■ Exercise aim
A bare number is the expected answer: the count of lines in the records that contain the word "screenshot".

■ Given data
________________

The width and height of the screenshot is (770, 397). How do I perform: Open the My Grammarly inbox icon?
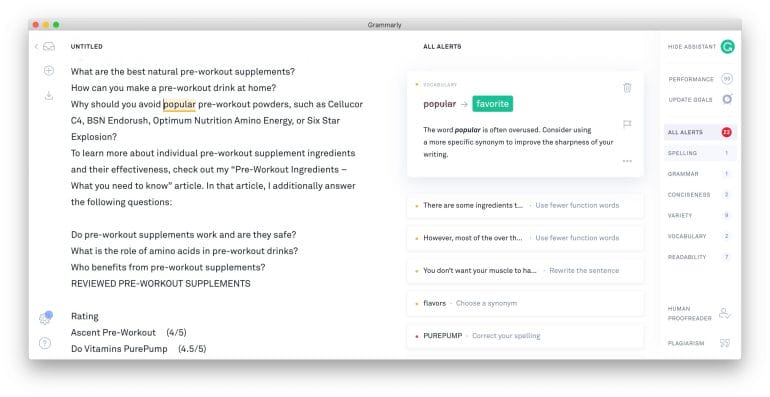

________________

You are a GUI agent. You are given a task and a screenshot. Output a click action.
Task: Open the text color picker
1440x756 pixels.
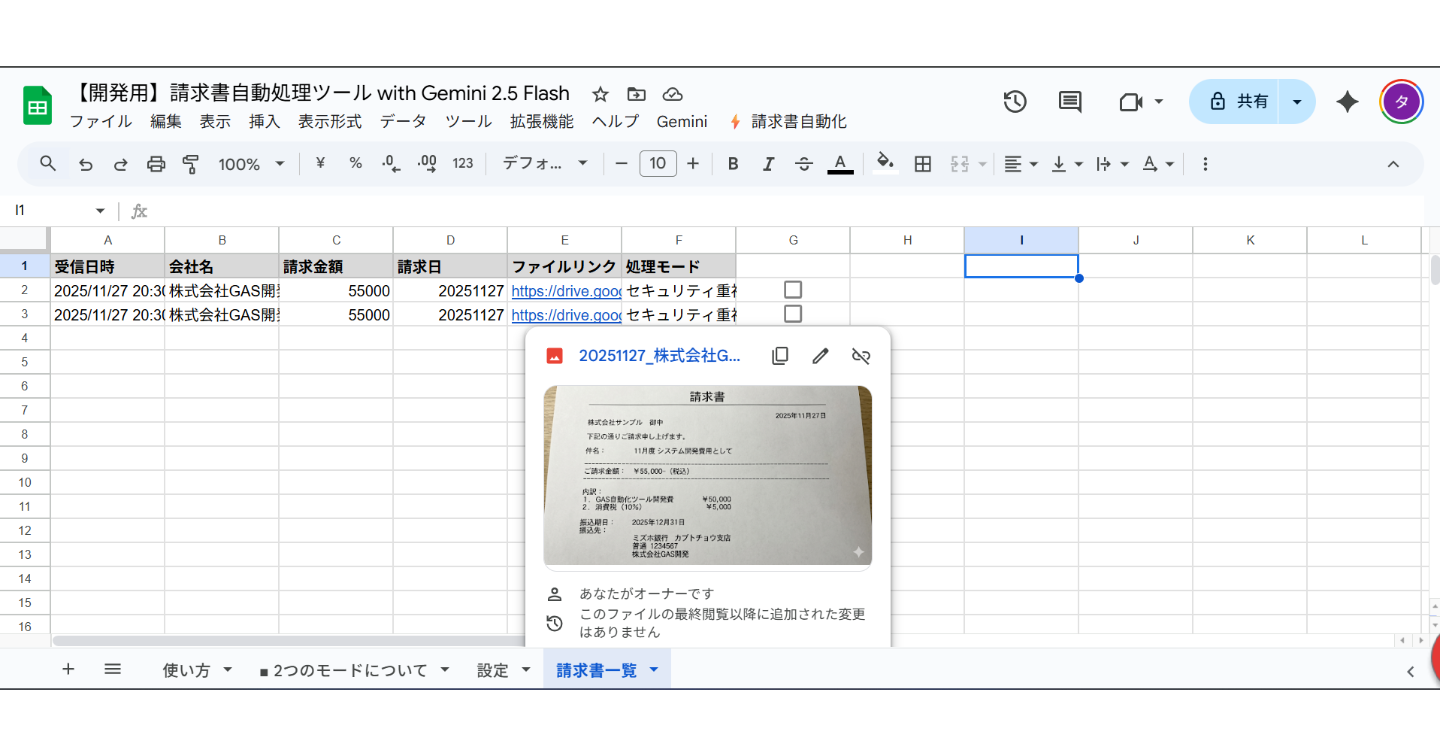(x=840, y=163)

________________

■ Completed exercise
2